Closed djouallah closed 8 months ago
Pulling the example out of the notebook:
table = catalog.create_table(
"default.taxi_dataset",
schema=df.schema,location="abfss://onelakene.dfs.core.windows.net/aemo/iceberg"
)
error:
WARNING:pyiceberg.io:Could not initialize FileIO: pyiceberg.io.fsspec.FsspecFileIO
---------------------------------------------------------------------------
ValueError Traceback (most recent call last)
<ipython-input-4-f052e36c7671> in <cell line: 1>()
----> 1 table = catalog.create_table(
2 "default.taxi_dataset",
3 schema=df.schema,location="abfss://onelakene.dfs.core.windows.net/aemo/iceberg"
4 )
3 frames
/usr/local/lib/python3.10/dist-packages/pyiceberg/io/pyarrow.py in _initialize_fs(self, scheme, netloc)

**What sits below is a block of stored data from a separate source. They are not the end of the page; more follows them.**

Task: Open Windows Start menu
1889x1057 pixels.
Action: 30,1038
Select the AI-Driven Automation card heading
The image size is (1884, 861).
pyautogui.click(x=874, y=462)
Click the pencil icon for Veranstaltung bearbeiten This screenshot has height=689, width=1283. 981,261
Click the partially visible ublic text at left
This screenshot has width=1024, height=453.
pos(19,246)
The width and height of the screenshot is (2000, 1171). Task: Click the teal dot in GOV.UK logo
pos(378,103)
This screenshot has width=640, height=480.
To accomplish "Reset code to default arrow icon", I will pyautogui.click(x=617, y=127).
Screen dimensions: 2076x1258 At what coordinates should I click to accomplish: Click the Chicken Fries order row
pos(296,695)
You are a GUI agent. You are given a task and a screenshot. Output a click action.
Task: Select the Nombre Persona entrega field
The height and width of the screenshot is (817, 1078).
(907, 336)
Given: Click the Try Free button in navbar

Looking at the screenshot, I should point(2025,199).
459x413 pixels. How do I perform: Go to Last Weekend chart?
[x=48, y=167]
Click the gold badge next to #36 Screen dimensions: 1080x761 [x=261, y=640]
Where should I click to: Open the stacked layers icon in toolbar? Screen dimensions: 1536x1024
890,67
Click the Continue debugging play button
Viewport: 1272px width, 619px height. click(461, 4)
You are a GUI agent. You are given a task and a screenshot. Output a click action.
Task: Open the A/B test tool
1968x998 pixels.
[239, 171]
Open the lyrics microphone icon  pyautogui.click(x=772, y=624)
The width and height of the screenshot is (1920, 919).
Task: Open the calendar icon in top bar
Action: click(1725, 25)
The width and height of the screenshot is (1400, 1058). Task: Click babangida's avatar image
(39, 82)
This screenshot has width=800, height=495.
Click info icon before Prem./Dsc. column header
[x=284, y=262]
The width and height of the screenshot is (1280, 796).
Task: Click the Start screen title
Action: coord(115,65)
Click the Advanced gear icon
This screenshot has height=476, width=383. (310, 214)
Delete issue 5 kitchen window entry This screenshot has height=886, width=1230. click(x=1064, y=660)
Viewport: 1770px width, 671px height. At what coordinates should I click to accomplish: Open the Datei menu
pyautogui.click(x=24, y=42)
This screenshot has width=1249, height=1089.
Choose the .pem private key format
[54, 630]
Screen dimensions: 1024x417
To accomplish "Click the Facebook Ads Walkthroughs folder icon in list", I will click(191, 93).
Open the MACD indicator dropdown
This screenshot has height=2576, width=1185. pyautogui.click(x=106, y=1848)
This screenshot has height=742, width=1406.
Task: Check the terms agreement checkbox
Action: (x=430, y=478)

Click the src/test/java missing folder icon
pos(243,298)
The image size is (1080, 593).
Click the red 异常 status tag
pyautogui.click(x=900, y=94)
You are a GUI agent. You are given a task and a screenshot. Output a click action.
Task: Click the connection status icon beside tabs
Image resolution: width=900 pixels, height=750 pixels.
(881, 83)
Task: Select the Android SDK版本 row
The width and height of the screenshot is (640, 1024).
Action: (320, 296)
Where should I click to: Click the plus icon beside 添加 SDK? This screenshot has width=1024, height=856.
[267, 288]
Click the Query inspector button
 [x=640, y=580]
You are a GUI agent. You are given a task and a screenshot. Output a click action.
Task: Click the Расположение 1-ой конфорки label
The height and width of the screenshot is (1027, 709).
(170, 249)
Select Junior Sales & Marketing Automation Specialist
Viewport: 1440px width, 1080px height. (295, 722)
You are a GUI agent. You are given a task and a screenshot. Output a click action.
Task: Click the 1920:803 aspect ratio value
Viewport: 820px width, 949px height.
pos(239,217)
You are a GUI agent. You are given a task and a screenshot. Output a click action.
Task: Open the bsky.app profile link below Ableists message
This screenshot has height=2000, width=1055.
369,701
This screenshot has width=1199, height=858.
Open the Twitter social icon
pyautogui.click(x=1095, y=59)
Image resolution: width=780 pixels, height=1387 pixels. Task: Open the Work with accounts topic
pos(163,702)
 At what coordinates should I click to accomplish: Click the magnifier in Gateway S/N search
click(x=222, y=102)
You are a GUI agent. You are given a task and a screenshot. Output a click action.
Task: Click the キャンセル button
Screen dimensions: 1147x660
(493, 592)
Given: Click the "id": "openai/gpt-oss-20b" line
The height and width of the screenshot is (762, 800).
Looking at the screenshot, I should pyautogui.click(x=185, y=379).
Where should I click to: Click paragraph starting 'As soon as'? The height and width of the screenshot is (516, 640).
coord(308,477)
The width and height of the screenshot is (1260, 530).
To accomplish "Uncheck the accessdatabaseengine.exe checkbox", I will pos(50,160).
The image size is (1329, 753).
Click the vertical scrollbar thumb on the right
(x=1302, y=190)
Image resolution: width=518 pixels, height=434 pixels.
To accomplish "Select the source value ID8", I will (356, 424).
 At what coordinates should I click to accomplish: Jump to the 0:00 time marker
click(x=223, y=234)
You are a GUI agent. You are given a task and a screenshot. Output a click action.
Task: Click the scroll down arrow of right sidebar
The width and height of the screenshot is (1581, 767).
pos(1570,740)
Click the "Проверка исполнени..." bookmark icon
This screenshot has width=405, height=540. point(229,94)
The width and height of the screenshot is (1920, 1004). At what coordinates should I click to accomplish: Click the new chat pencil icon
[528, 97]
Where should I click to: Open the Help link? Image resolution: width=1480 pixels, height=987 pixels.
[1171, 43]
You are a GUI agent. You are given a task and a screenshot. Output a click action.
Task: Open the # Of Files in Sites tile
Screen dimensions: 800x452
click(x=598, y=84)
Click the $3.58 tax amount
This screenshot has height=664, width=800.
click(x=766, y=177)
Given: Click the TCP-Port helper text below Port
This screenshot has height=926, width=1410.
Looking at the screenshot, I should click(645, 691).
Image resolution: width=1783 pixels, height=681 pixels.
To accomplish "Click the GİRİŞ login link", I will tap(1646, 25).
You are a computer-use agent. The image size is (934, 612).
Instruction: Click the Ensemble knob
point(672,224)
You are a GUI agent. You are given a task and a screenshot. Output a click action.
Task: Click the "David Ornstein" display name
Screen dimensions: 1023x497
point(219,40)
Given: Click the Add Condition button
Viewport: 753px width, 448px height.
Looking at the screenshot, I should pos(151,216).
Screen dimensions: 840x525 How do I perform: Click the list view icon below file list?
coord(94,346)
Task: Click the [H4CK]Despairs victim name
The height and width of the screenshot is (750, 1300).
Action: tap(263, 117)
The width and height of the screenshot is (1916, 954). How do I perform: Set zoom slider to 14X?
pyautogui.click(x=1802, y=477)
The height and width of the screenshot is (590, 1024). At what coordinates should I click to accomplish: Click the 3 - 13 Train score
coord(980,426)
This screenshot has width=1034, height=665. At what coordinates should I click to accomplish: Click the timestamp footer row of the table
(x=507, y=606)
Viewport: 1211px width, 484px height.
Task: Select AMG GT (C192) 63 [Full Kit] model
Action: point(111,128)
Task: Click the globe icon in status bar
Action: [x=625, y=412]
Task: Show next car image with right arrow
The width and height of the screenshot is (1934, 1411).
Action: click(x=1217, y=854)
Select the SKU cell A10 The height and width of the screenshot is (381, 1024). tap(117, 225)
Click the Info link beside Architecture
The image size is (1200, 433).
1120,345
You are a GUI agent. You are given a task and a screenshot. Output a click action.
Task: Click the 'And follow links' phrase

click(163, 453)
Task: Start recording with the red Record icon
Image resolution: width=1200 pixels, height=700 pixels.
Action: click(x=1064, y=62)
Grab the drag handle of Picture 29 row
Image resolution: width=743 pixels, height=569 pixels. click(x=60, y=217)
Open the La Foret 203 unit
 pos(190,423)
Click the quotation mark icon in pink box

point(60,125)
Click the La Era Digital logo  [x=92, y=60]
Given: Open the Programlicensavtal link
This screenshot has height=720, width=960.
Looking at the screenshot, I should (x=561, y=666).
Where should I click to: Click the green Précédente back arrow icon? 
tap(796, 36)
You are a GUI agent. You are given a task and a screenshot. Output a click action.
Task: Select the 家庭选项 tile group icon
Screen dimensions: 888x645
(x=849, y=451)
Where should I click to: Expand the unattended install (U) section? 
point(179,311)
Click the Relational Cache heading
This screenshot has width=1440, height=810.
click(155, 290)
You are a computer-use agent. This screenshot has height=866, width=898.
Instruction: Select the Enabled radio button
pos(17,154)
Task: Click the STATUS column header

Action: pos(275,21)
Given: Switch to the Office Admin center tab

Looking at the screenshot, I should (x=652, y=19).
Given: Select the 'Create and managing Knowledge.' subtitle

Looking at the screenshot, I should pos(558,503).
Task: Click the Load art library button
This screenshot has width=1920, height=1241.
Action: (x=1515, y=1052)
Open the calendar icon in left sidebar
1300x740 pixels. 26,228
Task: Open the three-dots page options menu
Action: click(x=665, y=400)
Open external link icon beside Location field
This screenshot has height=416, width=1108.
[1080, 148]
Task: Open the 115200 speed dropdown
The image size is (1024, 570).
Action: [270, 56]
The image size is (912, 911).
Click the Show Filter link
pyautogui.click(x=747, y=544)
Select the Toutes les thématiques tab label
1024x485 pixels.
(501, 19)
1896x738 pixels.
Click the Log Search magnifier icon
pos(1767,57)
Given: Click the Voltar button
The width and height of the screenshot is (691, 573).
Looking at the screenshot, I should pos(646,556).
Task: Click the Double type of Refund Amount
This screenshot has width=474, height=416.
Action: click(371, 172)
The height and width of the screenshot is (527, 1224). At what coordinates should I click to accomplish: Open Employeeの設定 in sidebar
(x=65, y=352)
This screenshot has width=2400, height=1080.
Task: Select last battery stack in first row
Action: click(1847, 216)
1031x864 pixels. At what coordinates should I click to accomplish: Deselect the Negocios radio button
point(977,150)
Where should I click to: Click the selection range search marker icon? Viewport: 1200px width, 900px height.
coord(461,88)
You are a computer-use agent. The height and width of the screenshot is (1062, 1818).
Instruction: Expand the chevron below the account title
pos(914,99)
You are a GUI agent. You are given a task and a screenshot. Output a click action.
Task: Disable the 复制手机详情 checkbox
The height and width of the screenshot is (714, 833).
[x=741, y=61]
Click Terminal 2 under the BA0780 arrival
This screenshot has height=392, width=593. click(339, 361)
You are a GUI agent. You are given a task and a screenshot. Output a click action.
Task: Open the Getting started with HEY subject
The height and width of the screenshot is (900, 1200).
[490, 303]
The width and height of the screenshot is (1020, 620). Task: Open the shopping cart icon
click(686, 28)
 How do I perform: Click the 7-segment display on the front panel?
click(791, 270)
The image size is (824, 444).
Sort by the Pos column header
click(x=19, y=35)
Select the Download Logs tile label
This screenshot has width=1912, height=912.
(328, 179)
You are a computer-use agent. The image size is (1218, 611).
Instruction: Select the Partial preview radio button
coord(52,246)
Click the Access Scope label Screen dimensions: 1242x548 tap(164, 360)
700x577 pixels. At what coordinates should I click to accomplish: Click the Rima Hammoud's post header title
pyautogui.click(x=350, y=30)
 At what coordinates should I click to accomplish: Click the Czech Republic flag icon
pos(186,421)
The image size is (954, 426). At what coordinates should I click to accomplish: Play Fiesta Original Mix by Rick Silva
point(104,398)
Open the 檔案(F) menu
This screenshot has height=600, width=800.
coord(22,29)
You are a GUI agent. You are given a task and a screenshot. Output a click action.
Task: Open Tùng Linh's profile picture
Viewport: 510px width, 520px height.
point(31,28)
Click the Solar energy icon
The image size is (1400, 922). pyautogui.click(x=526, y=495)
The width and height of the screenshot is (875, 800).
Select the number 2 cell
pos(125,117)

390 return PyArrowLocalFileSystem()
391 else:
--> 392 raise ValueError(f"Unrecognized filesystem type in URI: {scheme}")
393
394 def new_input(self, location: str) -> PyArrowFile:
ValueError: Unrecognized filesystem type in URI: abfss
abfss
isn't currently supported in pyarrow FS implementation
https://github.com/apache/iceberg-python/blob/7f712fdad025a2110816ec217616de54631f1e3e/pyiceberg/io/pyarrow.py#L339-L393
but it is available in the fsspec implementation https://github.com/apache/iceberg-python/blob/7f712fdad025a2110816ec217616de54631f1e3e/pyiceberg/io/fsspec.py#L181-L182
Looks like pyarrow can support "fsspec-compatible filesystems" like Azure Blob Storage (abfs
/abfss
)
https://arrow.apache.org/docs/python/filesystems.html#using-fsspec-compatible-filesystems-with-arrow
There's an issue open to make fsspec and pyarrow filesystems cross-compatible #310
In the meantime, I think you might be able to workaround this by explicitly using fsspec. You'd have to set this in the catalog properties setting
catalog = SqlCatalog(
"default",
**{
"uri": "sqlite:///:memory:",
"adlfs.account-name": userdata.get("account_name") ,
"adlfs.account-key": userdata.get ("AZURE_STORAGE_ACCOUNT_KEY"),
"adlfs.tenant-id" : userdata.get("azure_storage_tenant_id"),
"py-io-impl": "pyiceberg.io.fsspec.FsspecFileIO"
},
)
getting this error now
319 return file_io
320 else:
--> 321 raise ValueError(f"Could not initialize FileIO: {io_impl}")
322
323 # Check the table location
ValueError: Could not initialize FileIO: pyiceberg.io.fsspec.FsspecFileIO
oh interesting, this is because of a dependency issue.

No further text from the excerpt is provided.